Let’s take a closer look at each approach:
Agent self-evaluations. This involves having agents listen to recordings of their own recently handled calls and then self-evaluating their performance – before their coach does it for them. Contact centers new to this approach are often surprised by how candid and comprehensive agents during self-evaluations. I’ve had managers and supervisors tell me it’s not at all uncommon for agents, after listening to themselves in action, to pick apart and critique elements of their performance that coaches hadn’t even considered in need of attention. In addition, when it’s the agent starting the “what needs to improve” conversation, things flow much more smoothly and agents remain much more open to input and feedback from the coach compared to when the coach launches a unilateral attack.
“You will be amazed how honest the employees are in regards to their own performance,” says Jeremy Curley, Senior Director of Customer Services at Monster and big proponent of having agents listen to and self-evaluate their customer interactions. “You will see light bulbs go off as the agents hear their tone or moments of silence and understand how their actions, though not necessarily done intentionally, impacted the quality of the call. …Try a pilot with some of your under-performing agents and you will be amazed at the performance improvement you see!”
The point is, agents know what good service and high performance sounds like. The best centers give them a chance to demonstrate that knowledge – and to collaborate with coaches in coming up with positive next steps.
Call Showcasing. Another great way to drive continuous performance improvement with the help of call recordings is “Call Showcasing. This entails having agents listen to “ideal call” samples that “showcase” the skills and traits you wish the agent in question to emulate. If you have an agent struggling with excessive handle times, have them listen to a recording featuring an agent demonstrating excellent call control. Or maybe you have an agent who unwittingly comes off as rude to customers. If so, sit them down to listen to a call handled by an agent who consistently delights customers.

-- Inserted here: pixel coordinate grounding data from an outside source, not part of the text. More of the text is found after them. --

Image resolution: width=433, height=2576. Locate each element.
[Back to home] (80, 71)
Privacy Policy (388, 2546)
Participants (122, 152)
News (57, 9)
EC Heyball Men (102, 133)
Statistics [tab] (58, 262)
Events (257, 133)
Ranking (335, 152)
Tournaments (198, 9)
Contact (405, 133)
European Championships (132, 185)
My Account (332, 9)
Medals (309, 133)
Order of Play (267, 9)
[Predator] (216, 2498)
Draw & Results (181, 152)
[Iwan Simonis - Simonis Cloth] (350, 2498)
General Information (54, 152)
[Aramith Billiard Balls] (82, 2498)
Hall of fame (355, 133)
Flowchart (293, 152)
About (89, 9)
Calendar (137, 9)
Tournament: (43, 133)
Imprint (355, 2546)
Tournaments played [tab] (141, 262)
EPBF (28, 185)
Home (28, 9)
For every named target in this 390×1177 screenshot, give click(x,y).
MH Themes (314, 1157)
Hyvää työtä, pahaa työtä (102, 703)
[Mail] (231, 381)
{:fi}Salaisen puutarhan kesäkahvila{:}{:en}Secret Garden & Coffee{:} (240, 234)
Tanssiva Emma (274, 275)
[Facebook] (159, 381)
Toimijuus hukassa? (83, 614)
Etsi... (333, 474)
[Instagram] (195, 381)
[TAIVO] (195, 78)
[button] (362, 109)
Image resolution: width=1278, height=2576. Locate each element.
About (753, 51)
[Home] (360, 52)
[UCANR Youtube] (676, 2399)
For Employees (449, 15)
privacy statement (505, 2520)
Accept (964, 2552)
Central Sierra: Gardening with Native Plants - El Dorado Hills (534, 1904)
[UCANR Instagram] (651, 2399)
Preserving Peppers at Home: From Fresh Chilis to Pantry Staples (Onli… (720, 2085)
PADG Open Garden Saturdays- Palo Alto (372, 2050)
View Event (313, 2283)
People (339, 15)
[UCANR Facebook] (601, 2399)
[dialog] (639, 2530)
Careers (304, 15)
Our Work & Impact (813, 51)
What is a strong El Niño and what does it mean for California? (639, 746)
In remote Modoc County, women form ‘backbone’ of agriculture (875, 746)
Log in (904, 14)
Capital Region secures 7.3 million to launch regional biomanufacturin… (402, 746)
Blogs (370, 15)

Telling an agent they have to decrease their handle time and/or not be so mean doesn’t work nearly as well as showing them what call control and courtesy sounds like, and asking them to comment on what they’ve just heard. Plus, most agents like learning from one of “their own” – more than being told what to do by a superior.
Call showcasing works best if the contact center has a formal “library” of exemplary call recordings highlighting a wide variety of key skills. Getting such a library started takes a little effort, as it requires listening to and selecting the best calls in each skill category, clearly “labeling” each call type, etc. But the effort more than pays off in terms of agent improvement and customer satisfaction. Further, it takes some of the burden off of coaches, who will now have a very effective and easy-to-use resource for communicating desirable call behaviors and habits to agents.
Many centers that go this route provide full agent access to the call library. Agents can review exemplary calls and bone up on their skills whenever they want, rather than wait for a coach to give them one to listen to.
To get even more out of your call showcasing initiative, consider incorporating a reward/recognition component into the process, where agents who have calls selected for the library earn public praise, prizes and special perks for their achievement(s). It’s a great way to enhance agent motivation and engagement while simultaneously ensuring that the contact center has a continuous supply of stellar calls for coaching and performance improvement purposes.